Richard Jordan: Capping producers’ Olivier statuettes could drive away theatre investors
A few decades ago, investors – or ‘angels’ as they are also known – may have been happy to stay in the shadows. Today, those writing the big cheques for a show often want to be listed as producers.
While not a new phenomenon, it has significantly grown in the past 20 years, particularly on Broadway. This is partly because being named as a producer, rather than an investor, brings the chance to win a piece of exclusive silverware in the form of Tony and Olivier awards.
In the UK, the practice recently attracted the attention of the Society of London Theatre, which has considered limiting the issue of Olivier statuettes after being inundated with orders following the 2019 awards. That bulk order has predominately come from the 50 and 19 named producers of, respectively, Come from Away and Company.
But before we are swept up in a wave of outrage over how many statuettes producers on such big musicals expect, it’s worth considering what this issue says about today’s escalating costs and the increased challenges involved in raising commercial funding.
While it has always been more expensive to produce on Broadway, does this volume of named producers on certain West End shows suggest a considerable and concerning rise in production costs?
It’s important to remember that Come from Away started out with neither a big star, nor was it written by a famous composer. On paper, its subject matter – planes are diverted to Newfoundland, Canada on 9/11 – sounds inherently uncommercial.
Then there’s Company. Stephen Sondheim is a musical genius, but his musicals have frequently failed to recoup financially – especially in the West End. Commercially producing these works (and others like them) is no small risk.
Why was a limit on Olivier statuettes not raised by SOLT when the musical Spring Awakening played the West End 10 years ago? While Company has 19 producers, Spring Awakening had 23, and a further eight associate producers. Despite winning best musical, it was a flop and producers lost a lot of money, but at least their ambition and commitment were rewarded with an Olivier award.

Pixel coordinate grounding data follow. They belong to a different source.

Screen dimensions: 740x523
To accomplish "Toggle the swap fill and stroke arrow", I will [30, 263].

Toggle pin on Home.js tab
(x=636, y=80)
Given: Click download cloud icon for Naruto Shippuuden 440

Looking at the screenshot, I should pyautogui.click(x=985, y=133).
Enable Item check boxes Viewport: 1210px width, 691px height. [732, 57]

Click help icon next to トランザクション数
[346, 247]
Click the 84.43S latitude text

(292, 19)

Risks for commercial producers have particularly increased in drama. Today, shows often have fixed runs playing 12 to 16 weeks without the ability to extend. If the play opens and it’s a hit, theatre owners seem to have less interest in encouraging recasting and extensions. It is more likely that they will have already announced the next production before the first has opened.
Denying the producer-investor a statue that they’ll most likely pay for themselves will risk lessening investment
In June, there was a party in London to celebrate 30 years of The Woman in Black. Investors in that show have received more than £8 million in profits during its long run. However, if it was to open today, there would be two large differences: firstly, the production would, more likely, only play a fixed season; secondly, the investors might seek a producing credit.
With higher costs and shorter runs, investors may want to put in less, so it’s necessary to find more investors. At the same time, the returns are also smaller. Here’s where the licenses for subsequent productions become important: producers have a greater investment incentive if they will be among the ongoing beneficiaries.
Despite the higher costs, musicals still offer a better investment opportunity. Producers are looking for a brand where the title sells the show – regardless of who is playing the lead. But trying to find a musical that lands is far from easy: for every Come from Away, there are many more Bernadettes.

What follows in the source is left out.